Como então não se interrogar de novo e sempre sobre esse
confronto, não para saber o que significa, mas, muito mais dolorosamente, para
que ele serve; para que ele nos serve? Para que serve o véu que nos cega, o
reflexo que nos deslumbra? Como responder às questões que nos são dirigidas pelas
imagens, sejam elas pintadas, fotografadas, cinematografadas, sonoras ou
nascidas do livro sempre lido e relido, palavra por palavra, letra por letra?
Como mergulhar na tinta da palavra mais simples, a mais tênue, para descobrir a
noite dentro dela, tão vasta que uma vida inteira nunca será suficiente para
explorá-la?
Em As meninas de Diego Velasquez, o reflexo do rei e da
rainha no espelho do fundo não é importante. É uma armadilha, uma brincadeira
do artista. O único reflexo que vale, é a tela onde o próprio Velasquez encara
o espectador. Quando um pintor, um fotografo, um escritor realiza um retrato –
ou até um autorretrato –, o que ele pinta, fotografa ou escreve, é o retrato do
espectador ou do leitor. O retrato deste ou desta que, diante da obra, busca
desesperadamente se reconhecer nos traços que lhe são estranhos; que busca se
ver no espelho de um outro sem entender que ele olha, sem véu, a morte de
frente.
O caráter enigmático das imagens – ainda uma vez, de todas
as imagens, incluindo as palavras consideradas como imagens! – é intrínseco;
seja Velasquez, a pintura abstrata, uma imagem de São Sulpício, uma plaquinha
de escrita cuneiforme, hebraico, latim, ou o retrato de um pequeno branco
norte-americano por Walker Evans, cada imagem levanta uma questão precisa.

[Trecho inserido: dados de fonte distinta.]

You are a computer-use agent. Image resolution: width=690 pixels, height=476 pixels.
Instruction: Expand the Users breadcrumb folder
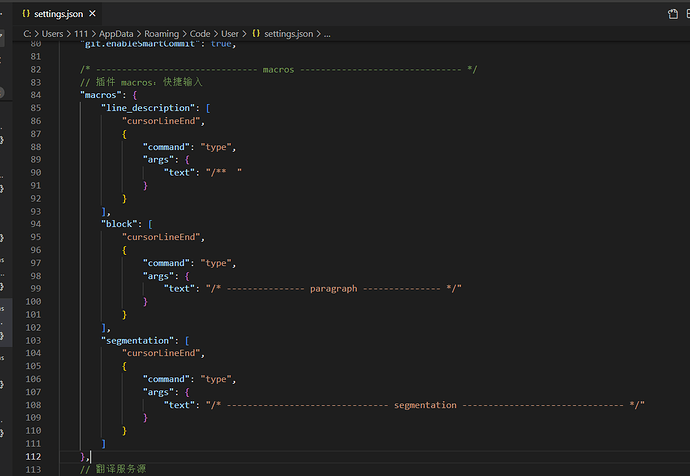click(x=54, y=33)
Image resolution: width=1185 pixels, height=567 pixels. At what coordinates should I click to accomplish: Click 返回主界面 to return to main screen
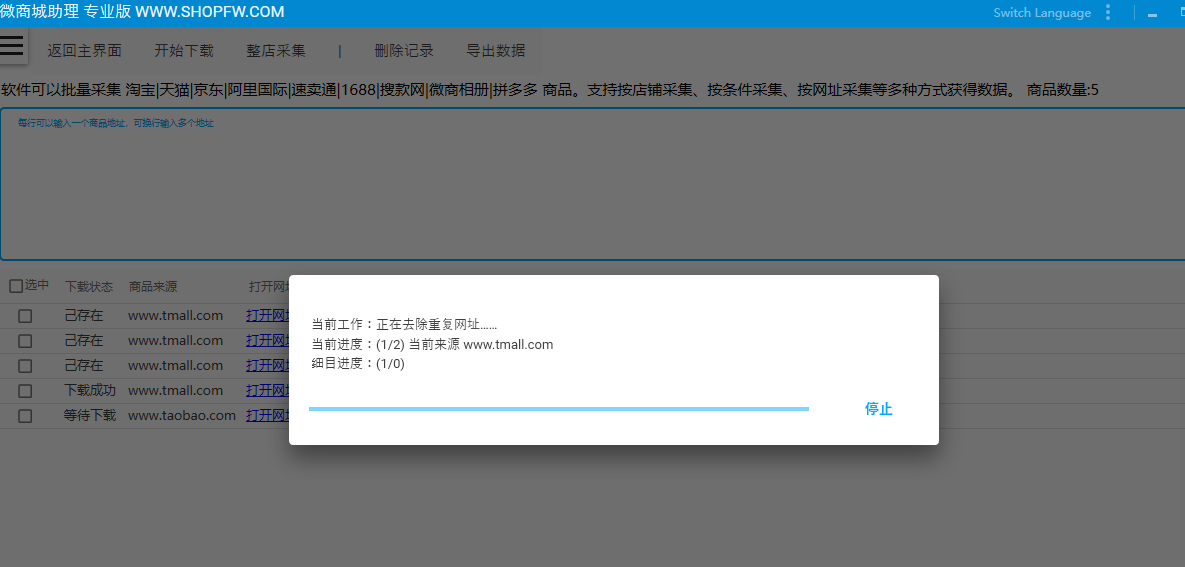[85, 51]
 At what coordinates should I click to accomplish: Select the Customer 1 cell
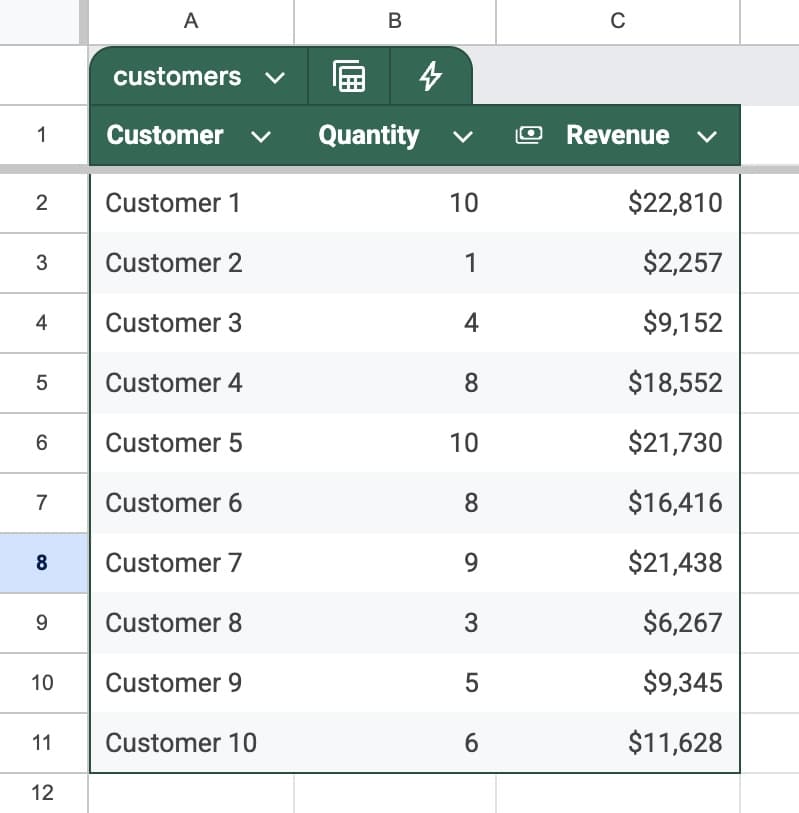pos(173,203)
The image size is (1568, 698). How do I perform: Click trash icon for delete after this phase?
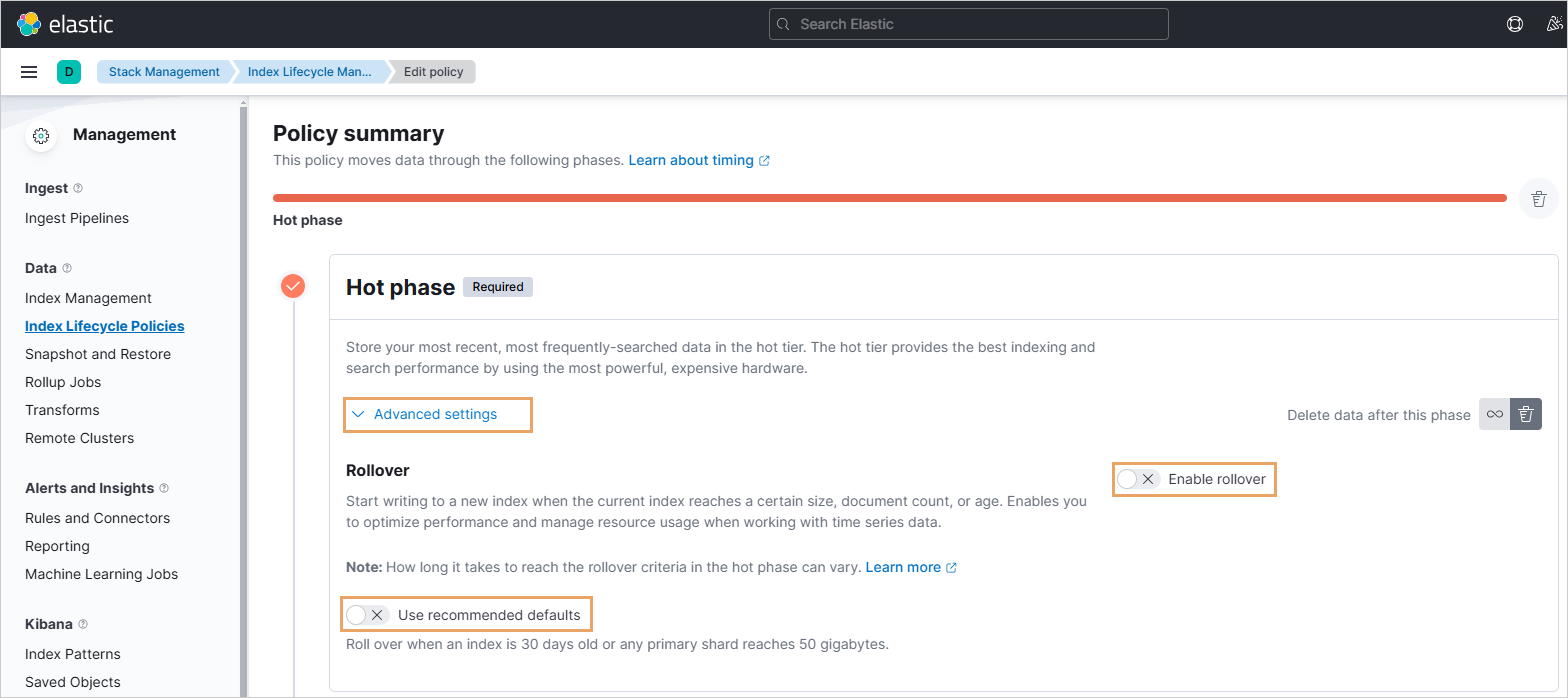click(x=1526, y=414)
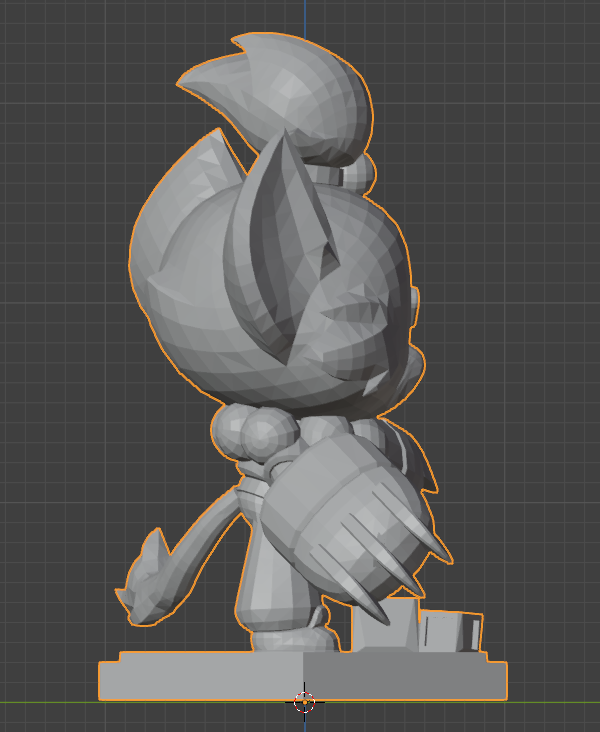Click the small spike on head's upper left
The height and width of the screenshot is (732, 600).
point(210,148)
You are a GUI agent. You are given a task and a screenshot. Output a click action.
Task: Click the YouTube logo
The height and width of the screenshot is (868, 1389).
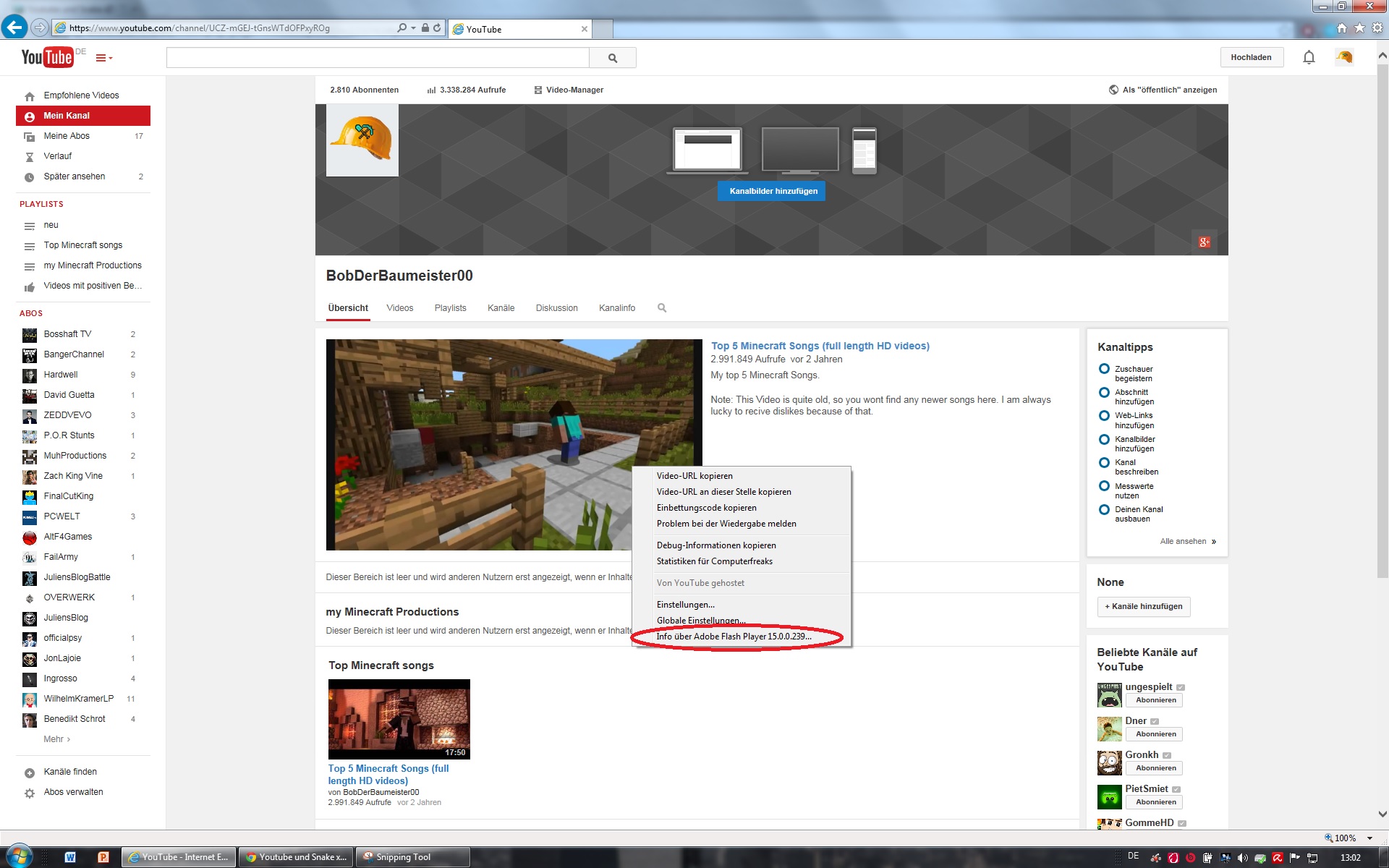coord(47,57)
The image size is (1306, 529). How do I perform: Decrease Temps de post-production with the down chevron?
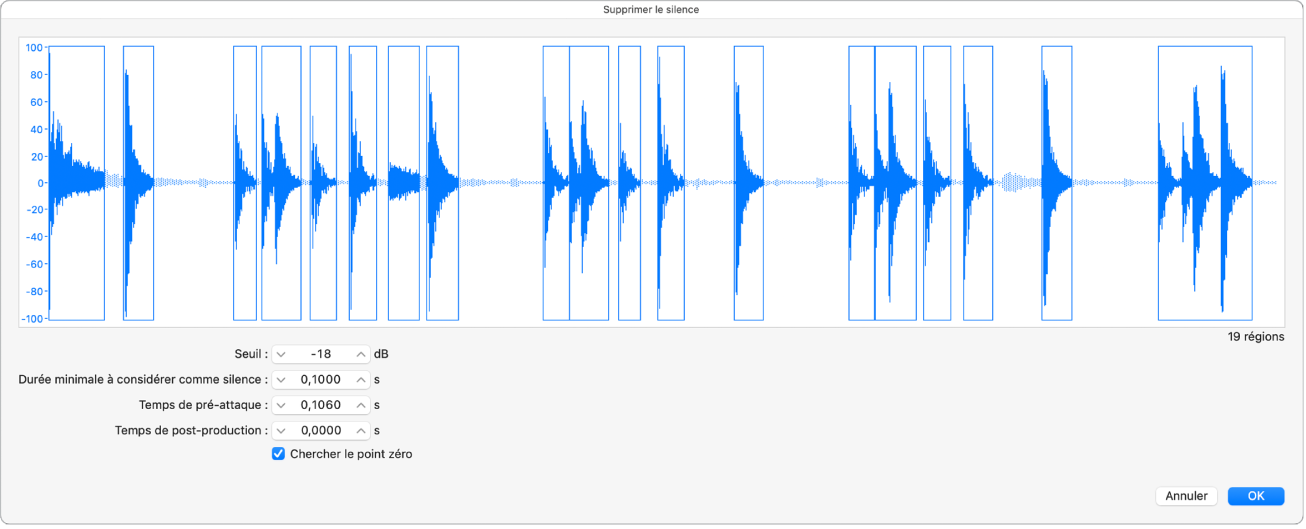point(281,431)
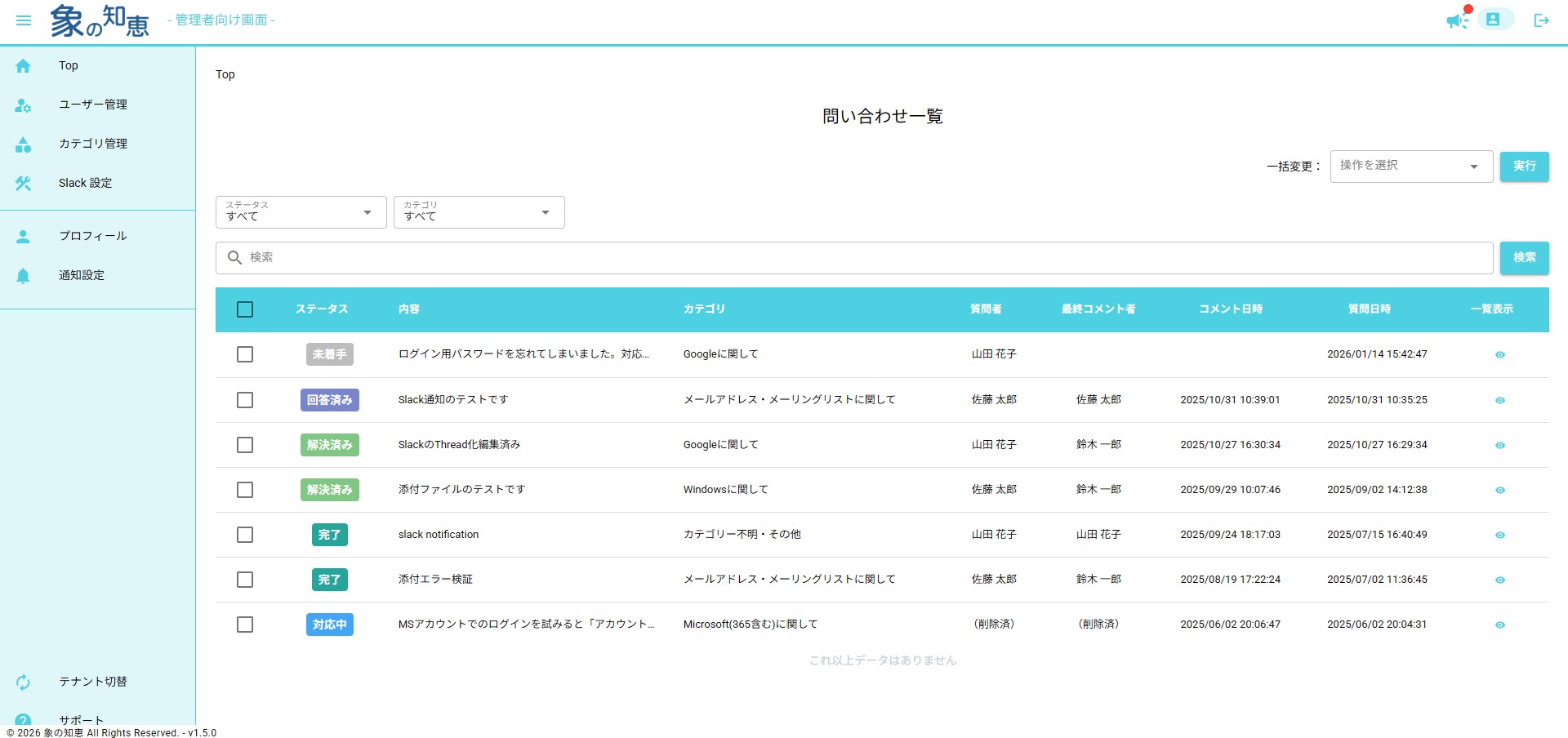
Task: Click the wrench icon for Slack 設定
Action: [23, 184]
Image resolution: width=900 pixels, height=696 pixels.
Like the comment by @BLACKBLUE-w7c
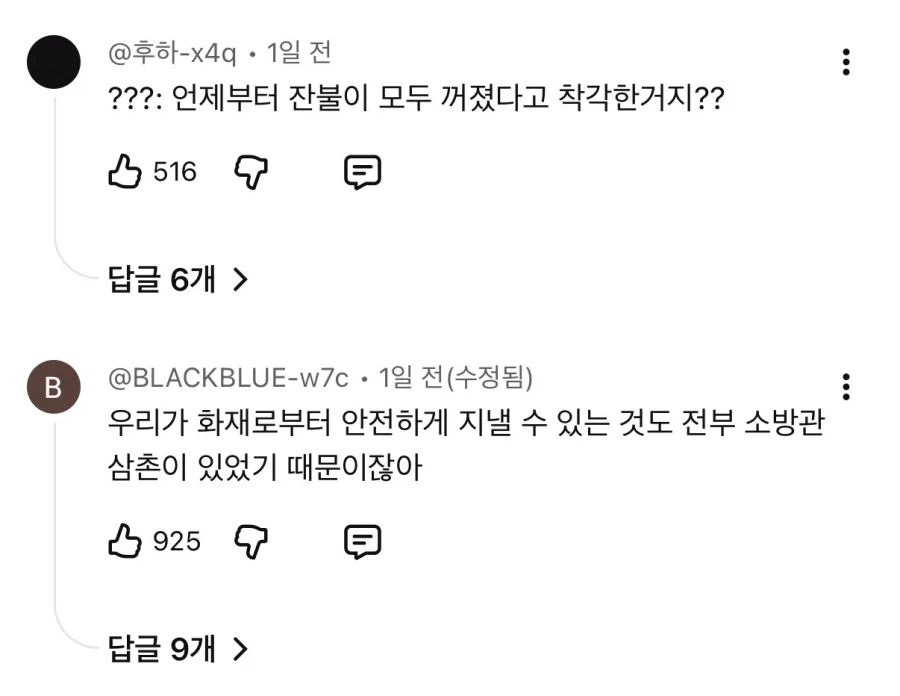[124, 541]
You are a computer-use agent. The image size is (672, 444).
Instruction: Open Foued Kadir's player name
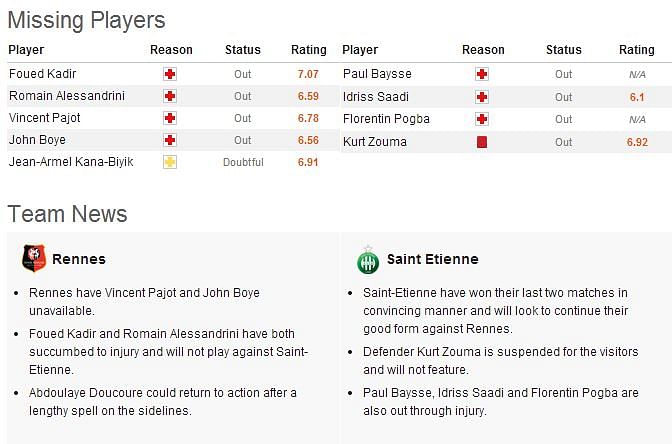point(42,74)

Ainda mais necessário entender que para além da armadilha da representação ou
da narrativa, o que nós vemos, o que nós lemos, somos nós. Mais de uma vez, o
pintor Francis Bacon expôs suas telas atrás de um vidro, para ter certeza de
que os espectadores “se veriam”; e eles se viam! E o que eles viam era
imediatamente da ordem do trágico. Era dessas “verdades amargas ocultas até
hoje” das quais falava São Justino.
Eram eles, terrivelmente eles, em Bacon.
As imagens nos penetram pelo olho, pela orelha, por todos os
poros da nossa pele. Sejam as paisagens que atravessamos, aqueles que somos de
dia como de noite, pintura, cinema, fotografia, televisão, palavras escritas,
palavras ouvidas nos irrigam de imagens e fazem bater nosso coração. É por isso
que as letras de chumbo como os pequenos espelhos de Gutenberg nos assustam
tanto quanto nos fascinam. Nosso corpo é um corpo de imagens que o sono exalta
nos sonhos. E é a pele dos sonhos que nomeamos “obras de arte” para
respeitá-las, quer dizer para ao mesmo tempo mantê-las à distância e
admirá-las.
Gérard Mordillat
Escritor e cineasta. Última obra publicada: Rouge dans la
brume [Vermelho na bruma], Calmann-Lévy, Paris, 2011.